Insurance Settlements
Insurance settlements are not always fun – although they can be if you are awarded a large payment by the insurance provider. Basically, an insurance settlement is a payment that an insurer makes to you to settle an insurance claim according to the terms of your insurance policy.
For example, let’s say you have a typical car insurance policy that offers you $100,000 of personal injury protection. If you get in an accident and need $45,000 worth of medical treatment, you are entitled to that $45,000 from the insurance company. Now, this is where you should read the fine print on your insurance policy very carefully. Depending on the terms of the insurance contract, the insurance company may process your settlement quickly or slowly. Also, your insurance company may elect to pay you in several regular chunks instead of one lump sum. The nature of the settlement will depend on the terms you have agreed to with the insurance provider.
A settlement for life insurance is a special kind of settlement, because you, the policyholder, don’t actually get any of the insurance money yourself.
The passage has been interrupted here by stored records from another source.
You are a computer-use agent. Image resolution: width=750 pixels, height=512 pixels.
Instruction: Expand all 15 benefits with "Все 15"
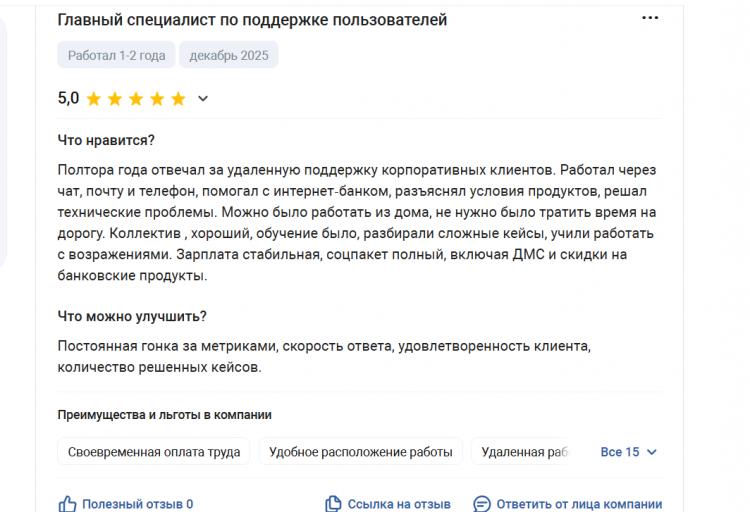click(x=619, y=452)
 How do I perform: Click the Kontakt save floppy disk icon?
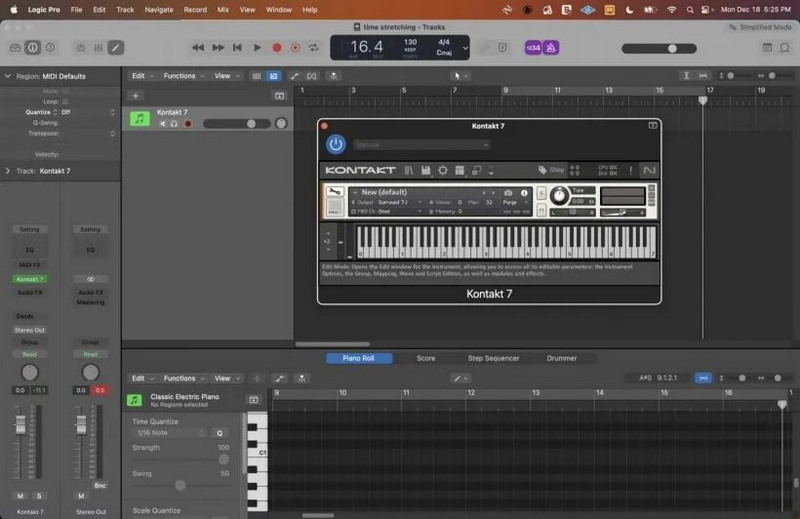click(426, 171)
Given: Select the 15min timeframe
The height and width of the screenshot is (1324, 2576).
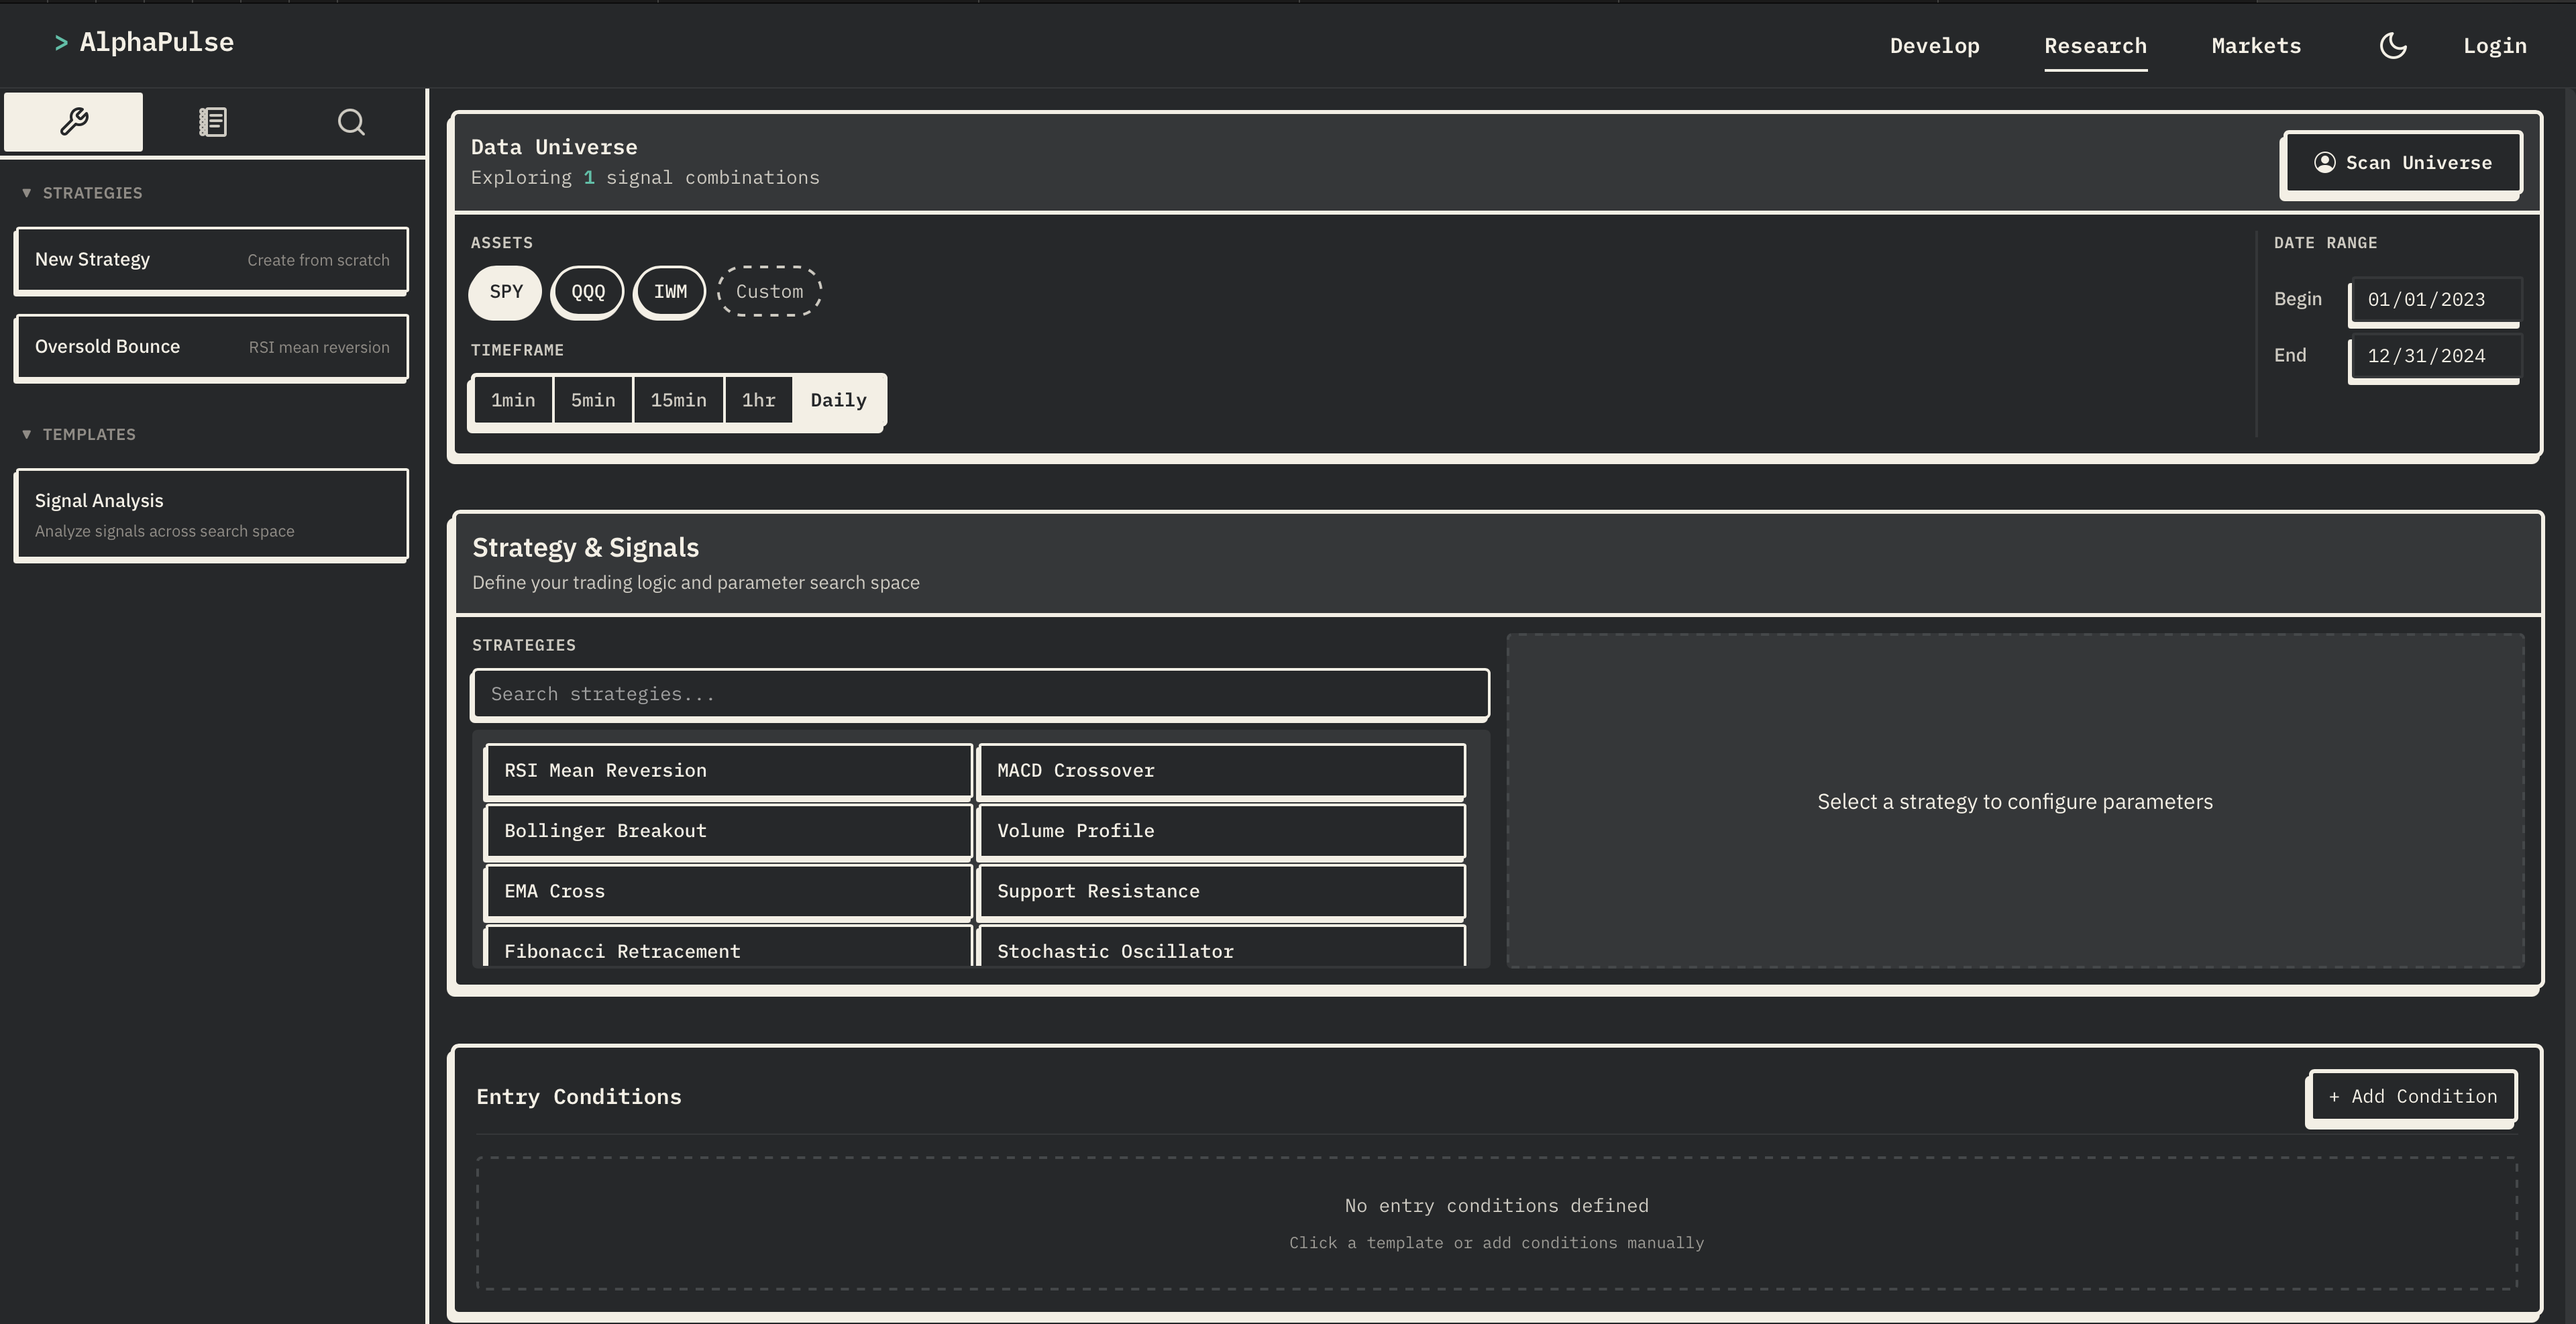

However, you can specify one or more beneficiaries who will receive percentages of your policy’s settlement payout if you pass away during the life of the insurance policy. That is one basic type of life settlement. The other kind is when you sell your life insurance policy to a bank or other financial institution in return for an immediate cash settlement, or lump sum payment. If your policy is for $500,000, you’ll be paid a certain percentage of that $500,000, depending on the current value of your policy.